*YOUR GOAL*. Give back the entries below verbatim.

--- DATASET Enclosed Below ---

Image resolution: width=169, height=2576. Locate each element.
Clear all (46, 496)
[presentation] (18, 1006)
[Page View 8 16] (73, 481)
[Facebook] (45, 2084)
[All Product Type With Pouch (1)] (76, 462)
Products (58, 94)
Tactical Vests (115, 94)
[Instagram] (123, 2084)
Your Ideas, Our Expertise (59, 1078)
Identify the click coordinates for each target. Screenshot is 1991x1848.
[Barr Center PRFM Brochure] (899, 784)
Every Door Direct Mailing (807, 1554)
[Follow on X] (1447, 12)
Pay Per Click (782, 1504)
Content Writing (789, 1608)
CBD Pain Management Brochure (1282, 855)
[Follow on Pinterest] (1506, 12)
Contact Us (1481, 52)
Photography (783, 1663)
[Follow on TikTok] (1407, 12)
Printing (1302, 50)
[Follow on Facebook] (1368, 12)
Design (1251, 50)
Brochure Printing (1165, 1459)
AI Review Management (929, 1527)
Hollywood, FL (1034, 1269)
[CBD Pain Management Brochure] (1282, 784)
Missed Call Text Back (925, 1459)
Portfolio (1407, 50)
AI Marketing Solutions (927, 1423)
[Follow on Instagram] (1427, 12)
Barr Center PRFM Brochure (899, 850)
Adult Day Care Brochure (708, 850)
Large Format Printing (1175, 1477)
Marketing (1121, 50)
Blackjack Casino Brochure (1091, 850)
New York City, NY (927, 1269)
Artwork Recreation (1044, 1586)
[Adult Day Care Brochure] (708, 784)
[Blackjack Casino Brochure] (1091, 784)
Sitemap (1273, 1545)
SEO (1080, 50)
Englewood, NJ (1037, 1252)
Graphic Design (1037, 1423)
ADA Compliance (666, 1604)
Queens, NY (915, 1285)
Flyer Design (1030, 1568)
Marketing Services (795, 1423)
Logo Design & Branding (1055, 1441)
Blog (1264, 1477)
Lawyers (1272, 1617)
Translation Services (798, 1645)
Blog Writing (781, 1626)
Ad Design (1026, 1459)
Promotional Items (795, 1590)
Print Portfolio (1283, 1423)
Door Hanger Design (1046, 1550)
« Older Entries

--- End of Enclosed DATASET ---

*WRITTEN SOLUTION*.
Image resolution: width=169, height=2576. Locate each element.
Clear all (46, 496)
[presentation] (18, 1006)
[Page View 8 16] (73, 481)
[Facebook] (45, 2084)
[All Product Type With Pouch (1)] (76, 462)
Products (58, 94)
Tactical Vests (115, 94)
[Instagram] (123, 2084)
Your Ideas, Our Expertise (59, 1078)
Identify the click coordinates for each target. Screenshot is 1991x1848.
[Barr Center PRFM Brochure] (899, 784)
Every Door Direct Mailing (807, 1554)
[Follow on X] (1447, 12)
Pay Per Click (782, 1504)
Content Writing (789, 1608)
CBD Pain Management Brochure (1282, 855)
[Follow on Pinterest] (1506, 12)
Contact Us (1481, 52)
Photography (783, 1663)
[Follow on TikTok] (1407, 12)
Printing (1302, 50)
[Follow on Facebook] (1368, 12)
Design (1251, 50)
Brochure Printing (1165, 1459)
AI Review Management (929, 1527)
Hollywood, FL (1034, 1269)
[CBD Pain Management Brochure] (1282, 784)
Missed Call Text Back (925, 1459)
Portfolio (1407, 50)
AI Marketing Solutions (927, 1423)
[Follow on Instagram] (1427, 12)
Barr Center PRFM Brochure (899, 850)
Adult Day Care Brochure (708, 850)
Large Format Printing (1175, 1477)
Marketing (1121, 50)
Blackjack Casino Brochure (1091, 850)
New York City, NY (927, 1269)
Artwork Recreation (1044, 1586)
[Adult Day Care Brochure] (708, 784)
[Blackjack Casino Brochure] (1091, 784)
Sitemap (1273, 1545)
SEO (1080, 50)
Englewood, NJ (1037, 1252)
Graphic Design (1037, 1423)
ADA Compliance (666, 1604)
Queens, NY (915, 1285)
Flyer Design (1030, 1568)
Marketing Services (795, 1423)
Logo Design & Branding (1055, 1441)
Blog (1264, 1477)
Lawyers (1272, 1617)
Translation Services (798, 1645)
Blog Writing (781, 1626)
Ad Design (1026, 1459)
Promotional Items (795, 1590)
Print Portfolio (1283, 1423)
Door Hanger Design (1046, 1550)
« Older Entries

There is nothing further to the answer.